The current guidelines for the management of HF published by the Canadian Cardiovascular Society state that the management of these patients should be delivered within a system of care, following principles of chronic disease management and prevention . However, it remains to be determined whether such strategies are currently being adopted by health care professionals. Therefore, the aim of this study was to investigate how health care professionals (e.g., family doctors, specialists, residents, nurses) from Southwestern Ontario manage HF patients, and identify the perceived limitations, barriers and challenges in achieving optimal HF management of patients in primary care.

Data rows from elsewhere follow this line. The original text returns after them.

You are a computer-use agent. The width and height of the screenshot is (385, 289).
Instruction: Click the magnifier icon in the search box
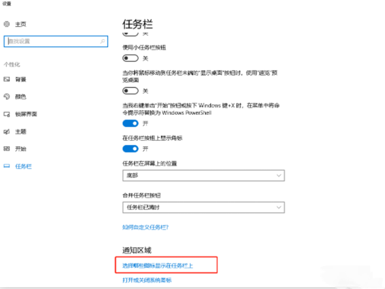point(103,41)
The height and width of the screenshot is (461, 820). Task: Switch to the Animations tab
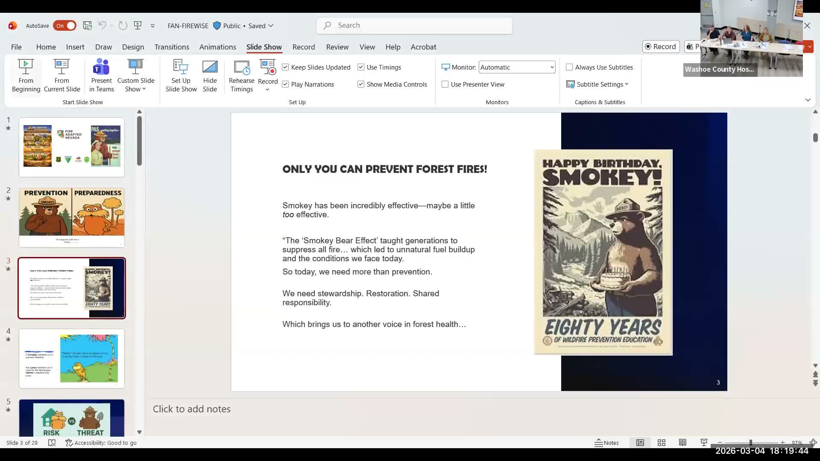(x=217, y=47)
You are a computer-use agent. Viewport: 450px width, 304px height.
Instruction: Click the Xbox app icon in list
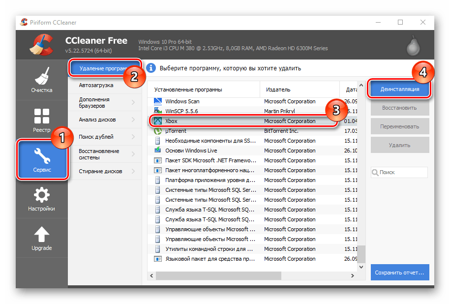tap(158, 121)
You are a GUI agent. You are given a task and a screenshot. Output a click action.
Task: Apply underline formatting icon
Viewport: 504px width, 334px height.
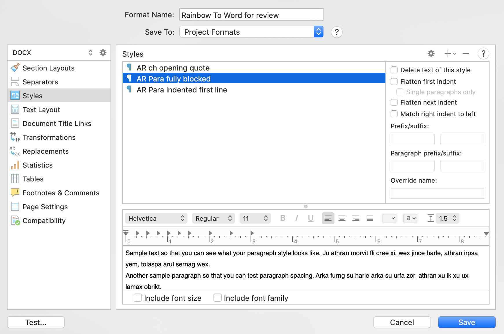(x=310, y=218)
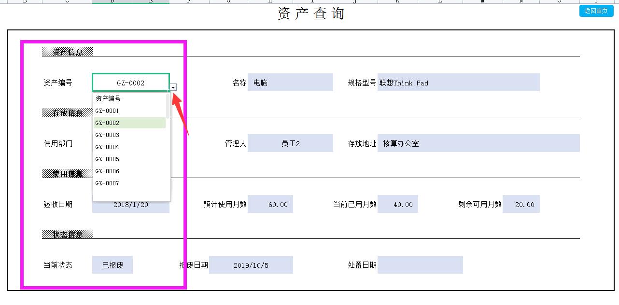Select column header F
Screen dimensions: 619x305
[187, 2]
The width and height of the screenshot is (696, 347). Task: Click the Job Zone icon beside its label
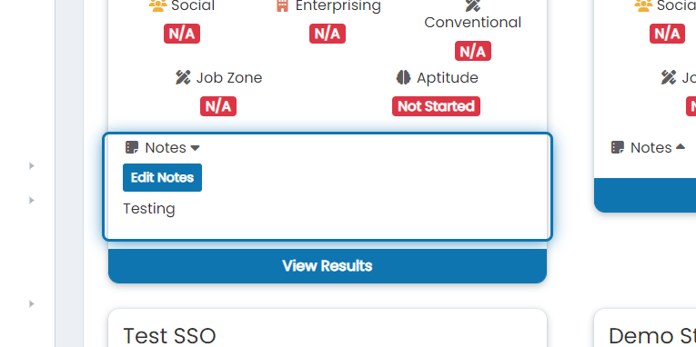click(183, 77)
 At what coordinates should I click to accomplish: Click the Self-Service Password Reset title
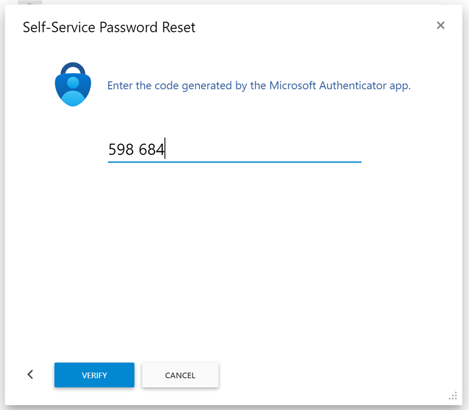109,27
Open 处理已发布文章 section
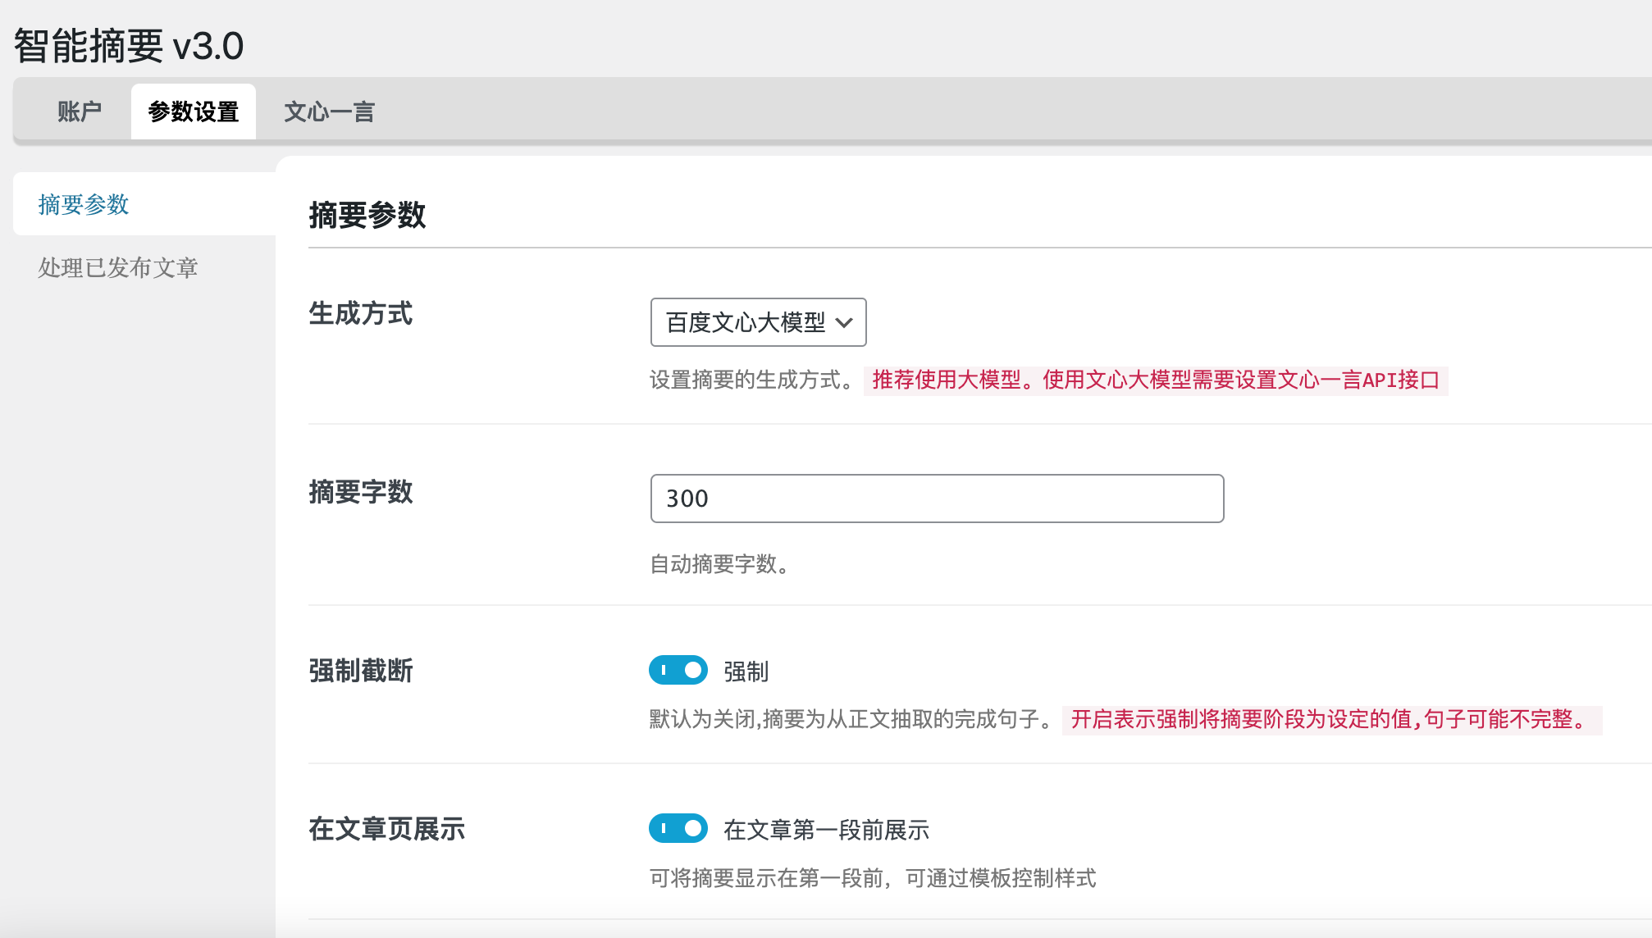Image resolution: width=1652 pixels, height=938 pixels. tap(118, 266)
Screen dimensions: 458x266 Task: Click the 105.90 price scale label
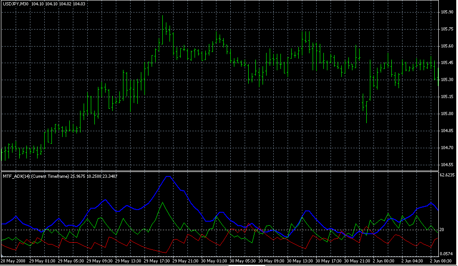447,12
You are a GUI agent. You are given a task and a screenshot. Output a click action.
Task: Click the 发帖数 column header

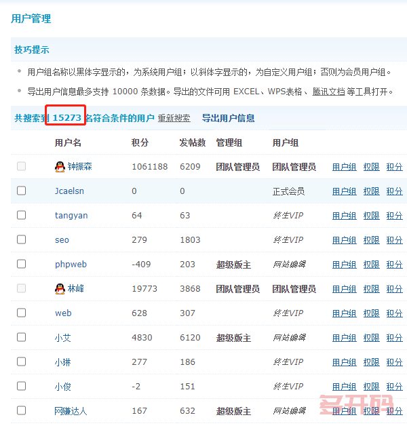pos(192,143)
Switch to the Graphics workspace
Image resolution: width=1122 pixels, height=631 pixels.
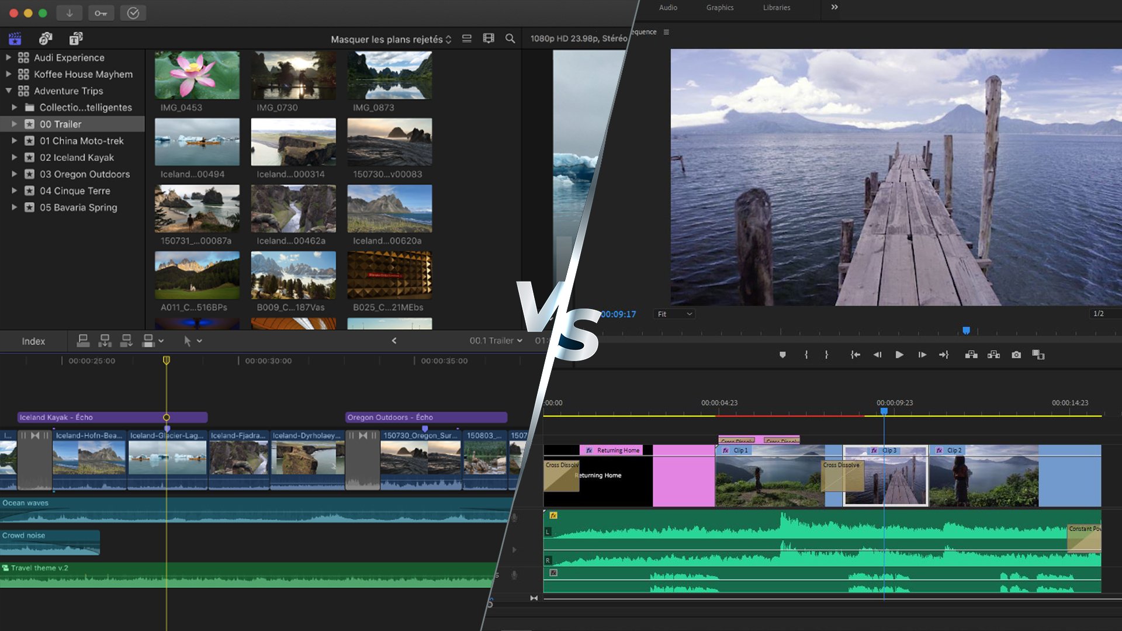(719, 7)
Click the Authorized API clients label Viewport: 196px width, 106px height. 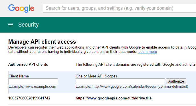click(28, 65)
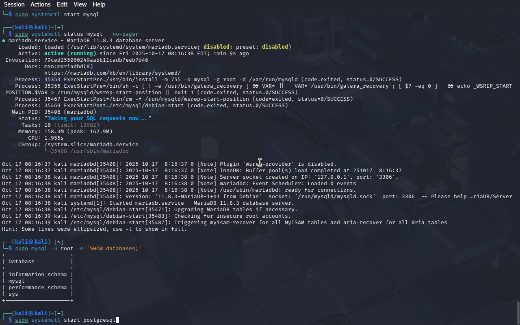Open the Session menu
Viewport: 520px width, 325px height.
14,4
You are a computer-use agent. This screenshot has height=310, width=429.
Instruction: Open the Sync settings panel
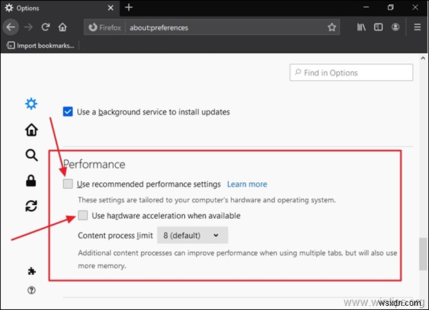click(x=31, y=206)
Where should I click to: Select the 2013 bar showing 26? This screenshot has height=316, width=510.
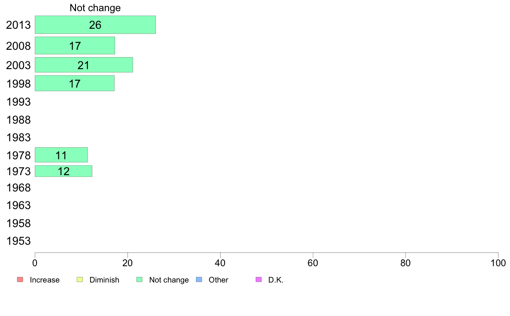tap(95, 25)
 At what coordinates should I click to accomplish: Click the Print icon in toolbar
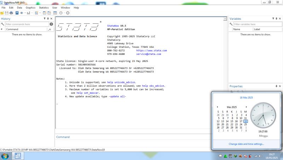(x=11, y=13)
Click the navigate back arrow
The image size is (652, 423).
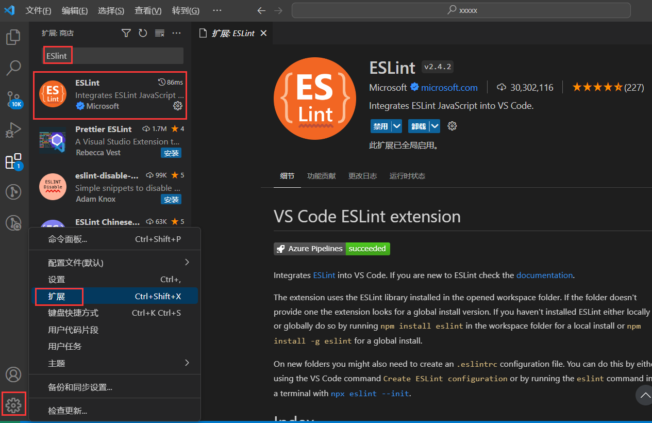point(261,10)
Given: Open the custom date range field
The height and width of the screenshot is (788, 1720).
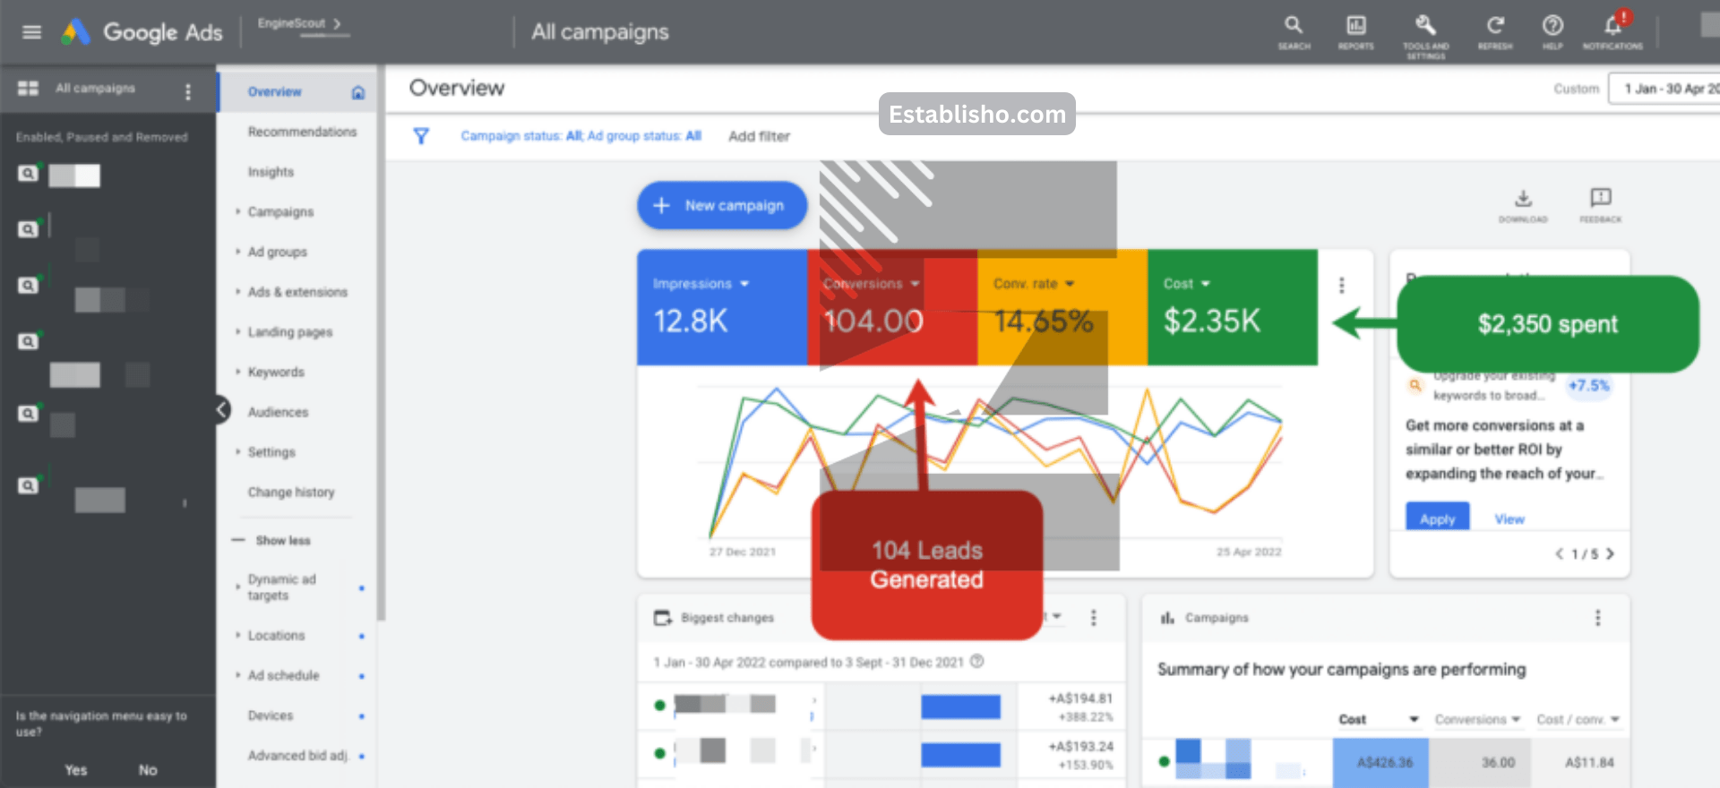Looking at the screenshot, I should tap(1666, 89).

We recruited respondents from community-based practices and teaching hospitals across Southwestern Ontario. More specifically, respondents were located in 20 cities (based on their postal codes) bounded by the cities of Windsor and Essex County in the West, Hanover in the North, Kitchener to the East, and Leamington to the South (see Fig. 1). The online survey was sent to network listings of primary care and allied health professionals in practice or training from the Department of Family Medicine at Western University and included the following email networks: a) Clinical Academic Faculty and Adjunct Faculty in Family Medicine at Western University; b) Citywide Department of Family Medicine at Western University; c) Family Medicine Educational Research Networks at Western University; d) Family Medicine Residents at Western University; e) Amherstburg Family Health Team; f) North Perth Family Health Team; g) Stratford Family Health Network; and h) Peninsula Family Health Team. Email recipients were informed that their responses were anonymous and neither they themselves, their location nor their practice would be identified. In addition, recipients were informed that by answering the questionnaire they would be providing consent to participate.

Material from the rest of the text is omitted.